TEXT UNDER STUDY >>
::::
Carla Shatz: Shattering the Glass Ceiling

  • Published16 May 2012
  • Reviewed2 Jun 2016
  • Author Michael W. Richardson
  • Source BrainFacts/SfN

Carla Shatz has broken new ground for women in neuroscience. At Harvard Medical School, she was the first woman to receive a PhD in Neurobiology and the first woman to chair the neurobiology department. She was also the first woman to achieve tenure in the basic sciences at Stanford University. She currently directs Bio-X, an interdisciplinary institute at Stanford drawing upon researchers in biomedical and physical sciences, clinicians, engineers, and computer scientists to investigate big questions in biology. In 2011, she was awarded the prestigious Gerard Prize for career achievement and is a 2016 Kavli Prize laureate in neuroscience.

Carla Shatz, PhD, is a professor of biology and neurobiology at Stanford University, as well as the director of Bio-X.

Carla Shatz, PhD, is a professor of biology and neurobiology at Stanford University, as well as the director of Bio-X.
Carla Shatz, PhD, is a professor of biology and neurobiology at Stanford University, as well as the director of Bio-X.

What first interested you in science?

No one thing. The question one might ask, especially of young girls, is what turned you off of science? I think we have an innate interest in the world around us and often in scientific things. I think it’s the fear of science and the complexity that turns people off. This stuff was all around when I grew up, and everyone in my family loved science fiction. It was a marvelous way of thinking about the future. 

I majored in chemistry at Harvard as an undergrad, but I always loved the arts, and I took as many classes in design as I did in science and math. At one point I had to decide what to do. I went to my advisor to choose a lab to do my thesis work in. He said to me, “You could go over to Harvard Medical School and see if these two young scientists, Hubel and Wiesel, are taking undergrad students into their lab.” So I went over, and Hubel interviewed me, and they accepted me to hang out and work in their lab as a senior and do my honors work there. 

Little did I know that I was the first undergrad to ever wander across campus from Harvard College to the Medical School. They were intrigued, and they accepted me. Of course, this was years and years before they won the Nobel Prize for their work on the visual system. They were working on functional understanding of the visual system, and I was totally captured by this. 

In your career, you've made a lot of strides and marked a lot of milestones for female scientists. What was it like to start your career in a male-dominated field?
::::
(Dataset entries)
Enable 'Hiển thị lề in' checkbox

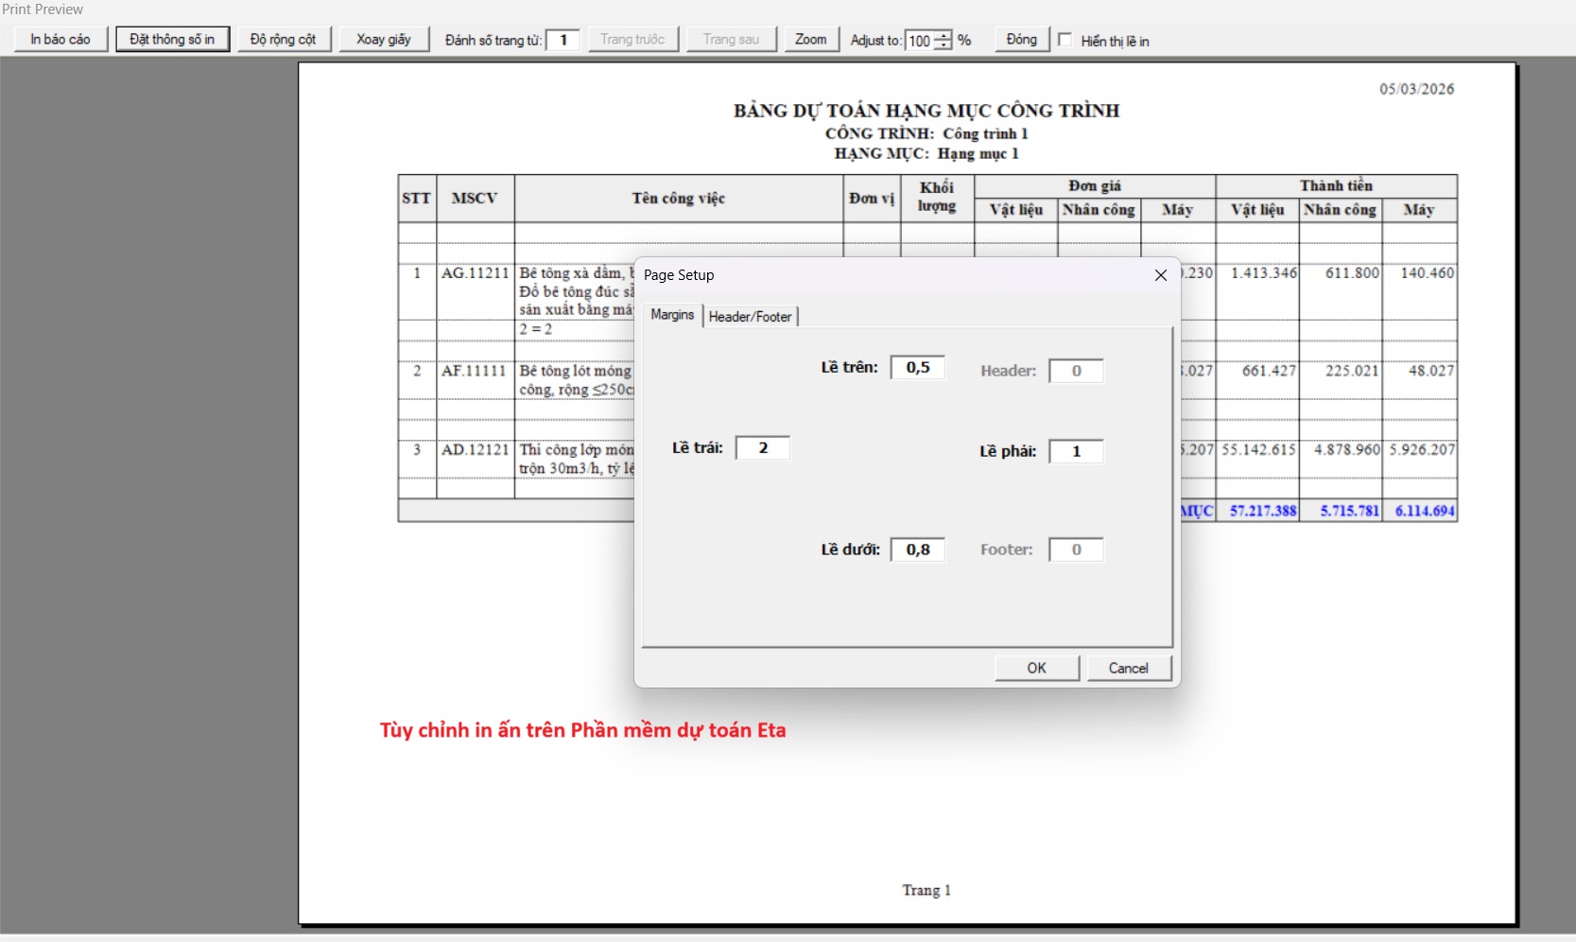1065,40
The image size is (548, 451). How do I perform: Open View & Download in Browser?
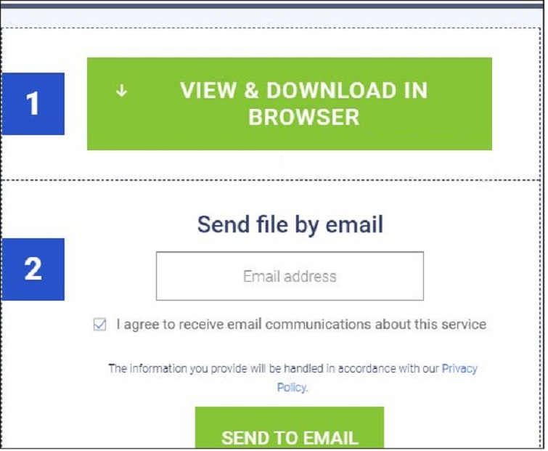[x=290, y=104]
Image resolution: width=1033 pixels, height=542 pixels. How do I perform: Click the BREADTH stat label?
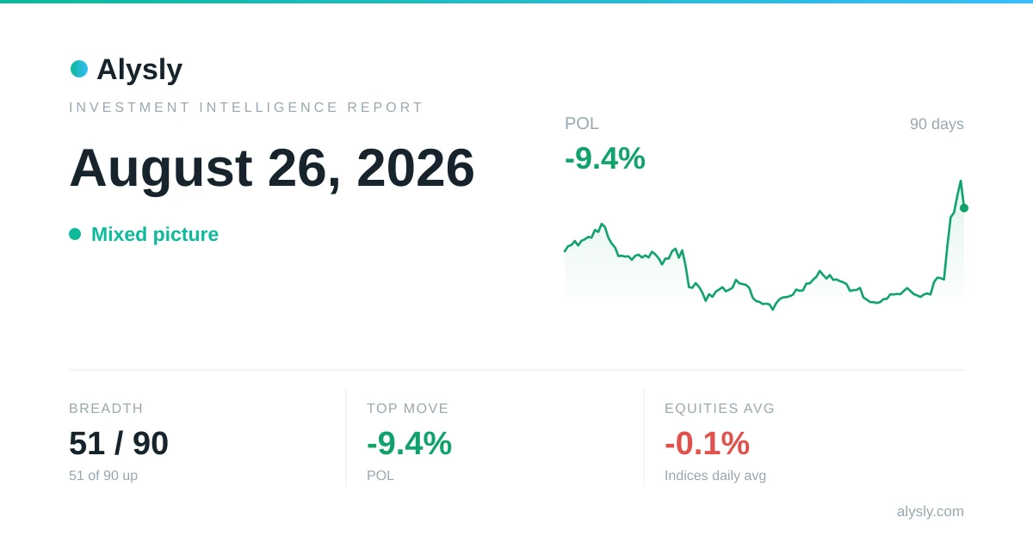[x=106, y=409]
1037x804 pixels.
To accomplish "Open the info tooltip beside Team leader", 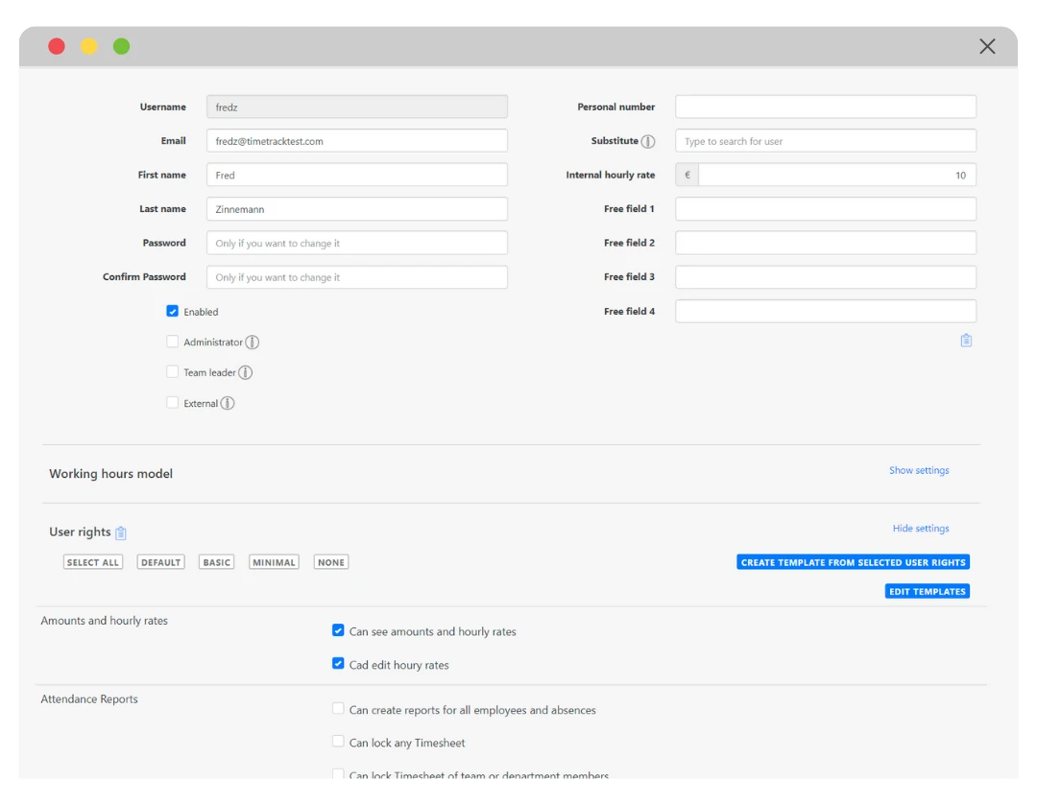I will (246, 372).

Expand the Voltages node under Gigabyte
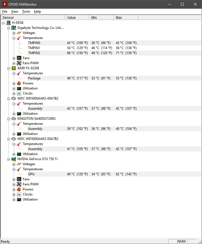point(14,33)
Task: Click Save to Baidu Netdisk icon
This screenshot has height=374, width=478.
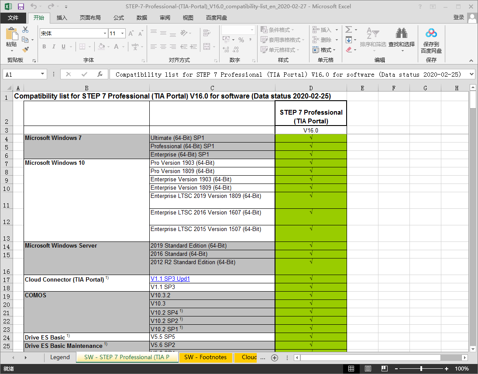Action: point(431,34)
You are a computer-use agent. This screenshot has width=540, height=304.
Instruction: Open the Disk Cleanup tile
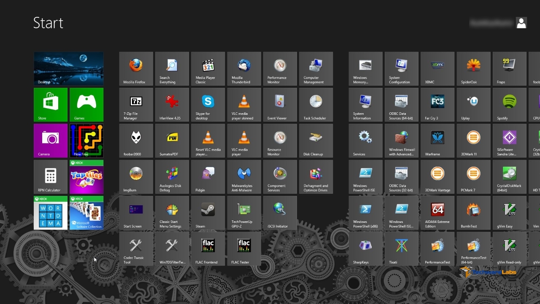(316, 140)
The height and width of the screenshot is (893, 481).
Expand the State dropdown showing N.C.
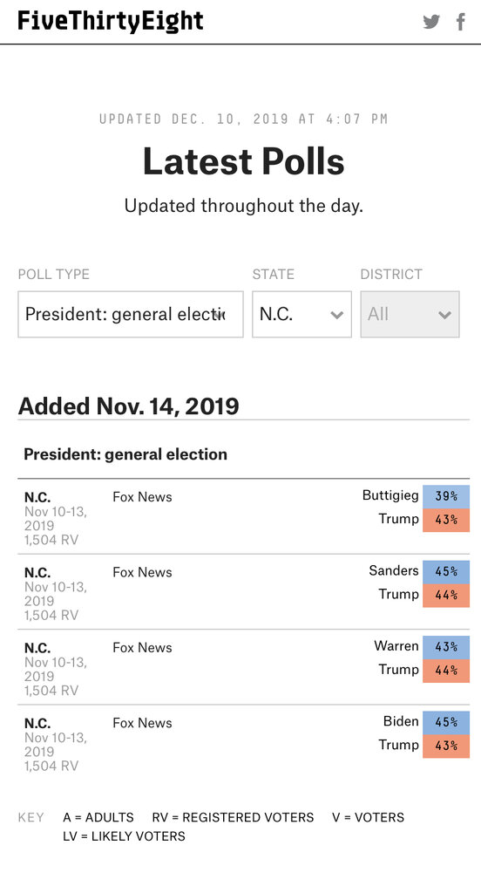click(301, 314)
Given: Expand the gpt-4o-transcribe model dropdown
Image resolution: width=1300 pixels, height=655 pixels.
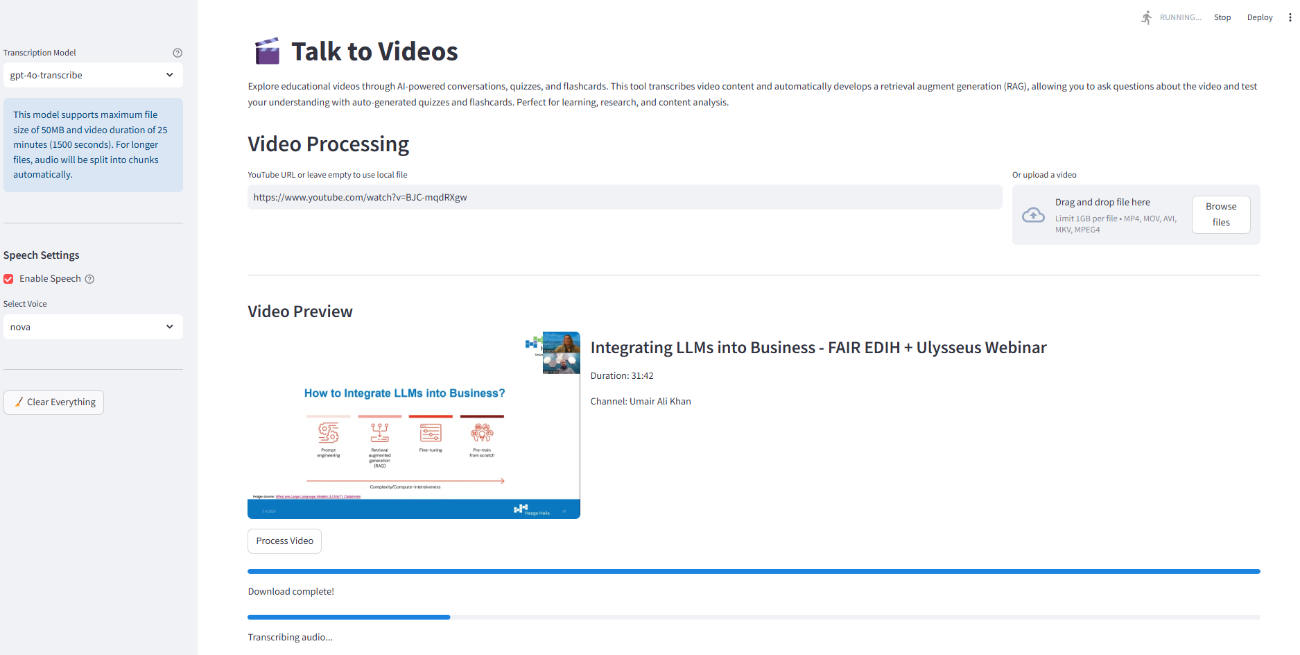Looking at the screenshot, I should [93, 75].
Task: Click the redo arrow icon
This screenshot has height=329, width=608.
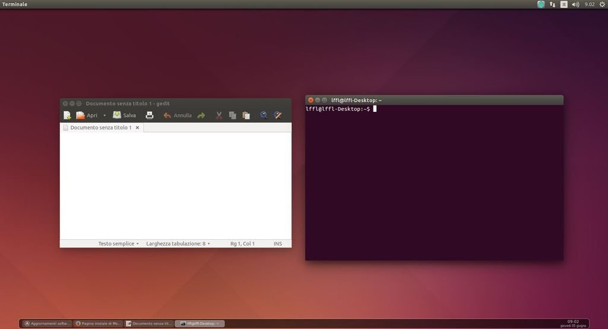Action: click(x=201, y=115)

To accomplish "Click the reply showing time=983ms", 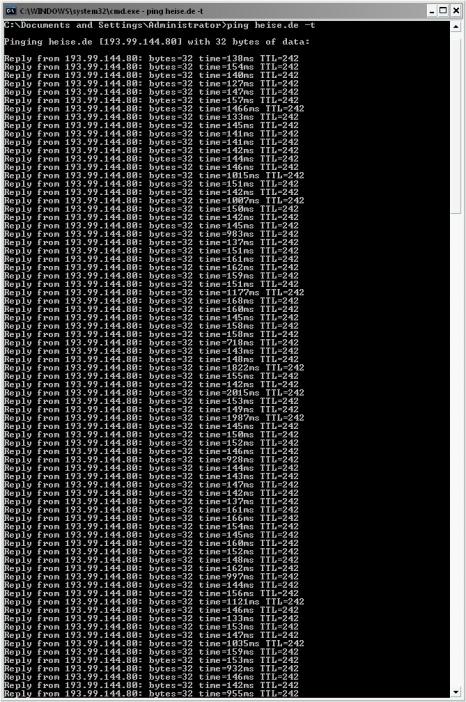I will 151,234.
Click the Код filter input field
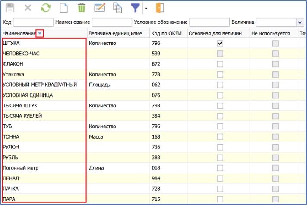 [33, 22]
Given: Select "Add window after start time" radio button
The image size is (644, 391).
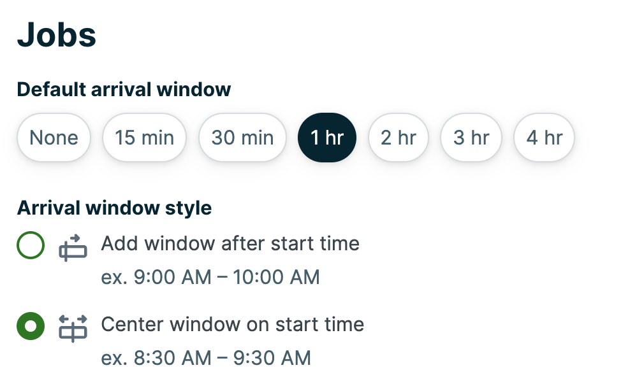Looking at the screenshot, I should click(x=30, y=244).
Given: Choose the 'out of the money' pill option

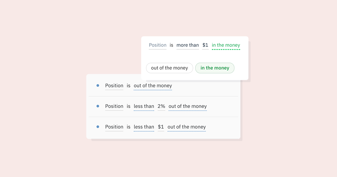Looking at the screenshot, I should (x=169, y=68).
::::
WHAT IS EXPECTED >>
In the interview with Carla Shatz, which prize did she receive in 2011 for career achievement?

EXERCISE ANSWER >>
The Gerard Prize.